╭─ Given information

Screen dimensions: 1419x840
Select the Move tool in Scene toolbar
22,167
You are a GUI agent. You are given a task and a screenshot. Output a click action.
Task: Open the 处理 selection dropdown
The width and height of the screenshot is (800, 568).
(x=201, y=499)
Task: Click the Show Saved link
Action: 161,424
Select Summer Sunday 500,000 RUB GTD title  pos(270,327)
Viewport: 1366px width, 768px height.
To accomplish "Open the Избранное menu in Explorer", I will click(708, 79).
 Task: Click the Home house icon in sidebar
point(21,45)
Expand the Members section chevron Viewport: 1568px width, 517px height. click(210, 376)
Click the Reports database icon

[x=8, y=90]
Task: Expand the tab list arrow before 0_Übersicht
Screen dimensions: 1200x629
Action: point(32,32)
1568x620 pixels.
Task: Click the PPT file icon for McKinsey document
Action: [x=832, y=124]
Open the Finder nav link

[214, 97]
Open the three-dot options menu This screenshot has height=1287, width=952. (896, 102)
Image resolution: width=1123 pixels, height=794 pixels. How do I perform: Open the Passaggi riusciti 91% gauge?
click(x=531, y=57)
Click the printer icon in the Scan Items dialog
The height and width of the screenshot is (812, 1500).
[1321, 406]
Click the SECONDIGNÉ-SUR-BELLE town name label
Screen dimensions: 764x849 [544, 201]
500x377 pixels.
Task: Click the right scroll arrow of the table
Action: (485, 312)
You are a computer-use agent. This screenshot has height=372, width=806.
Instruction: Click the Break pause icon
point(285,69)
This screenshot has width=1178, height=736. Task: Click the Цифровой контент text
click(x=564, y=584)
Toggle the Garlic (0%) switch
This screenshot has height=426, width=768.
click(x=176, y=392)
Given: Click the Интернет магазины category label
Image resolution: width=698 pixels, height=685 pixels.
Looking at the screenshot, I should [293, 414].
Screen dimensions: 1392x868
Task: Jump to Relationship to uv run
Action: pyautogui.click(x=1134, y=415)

╰─

Reproduce every line of the listing above verbatim.

Screen dimensions: 1419x840
Select the Move tool in Scene toolbar
22,167
You are a GUI agent. You are given a task and a screenshot. Output a click action.
Task: Open the 处理 selection dropdown
The width and height of the screenshot is (800, 568).
(x=201, y=499)
Task: Click the Show Saved link
Action: 161,424
Select Summer Sunday 500,000 RUB GTD title  pos(270,327)
Viewport: 1366px width, 768px height.
To accomplish "Open the Избранное menu in Explorer", I will click(708, 79).
 Task: Click the Home house icon in sidebar
point(21,45)
Expand the Members section chevron Viewport: 1568px width, 517px height. click(210, 376)
Click the Reports database icon

[x=8, y=90]
Task: Expand the tab list arrow before 0_Übersicht
Screen dimensions: 1200x629
Action: point(32,32)
1568x620 pixels.
Task: Click the PPT file icon for McKinsey document
Action: [x=832, y=124]
Open the Finder nav link

[214, 97]
Open the three-dot options menu This screenshot has height=1287, width=952. (896, 102)
Image resolution: width=1123 pixels, height=794 pixels. How do I perform: Open the Passaggi riusciti 91% gauge?
click(x=531, y=57)
Click the printer icon in the Scan Items dialog
The height and width of the screenshot is (812, 1500).
[1321, 406]
Click the SECONDIGNÉ-SUR-BELLE town name label
Screen dimensions: 764x849 [544, 201]
500x377 pixels.
Task: Click the right scroll arrow of the table
Action: (485, 312)
You are a computer-use agent. This screenshot has height=372, width=806.
Instruction: Click the Break pause icon
point(285,69)
This screenshot has width=1178, height=736. Task: Click the Цифровой контент text
click(x=564, y=584)
Toggle the Garlic (0%) switch
This screenshot has height=426, width=768.
click(x=176, y=392)
Given: Click the Интернет магазины category label
Image resolution: width=698 pixels, height=685 pixels.
Looking at the screenshot, I should [293, 414].
Screen dimensions: 1392x868
Task: Jump to Relationship to uv run
Action: pyautogui.click(x=1134, y=415)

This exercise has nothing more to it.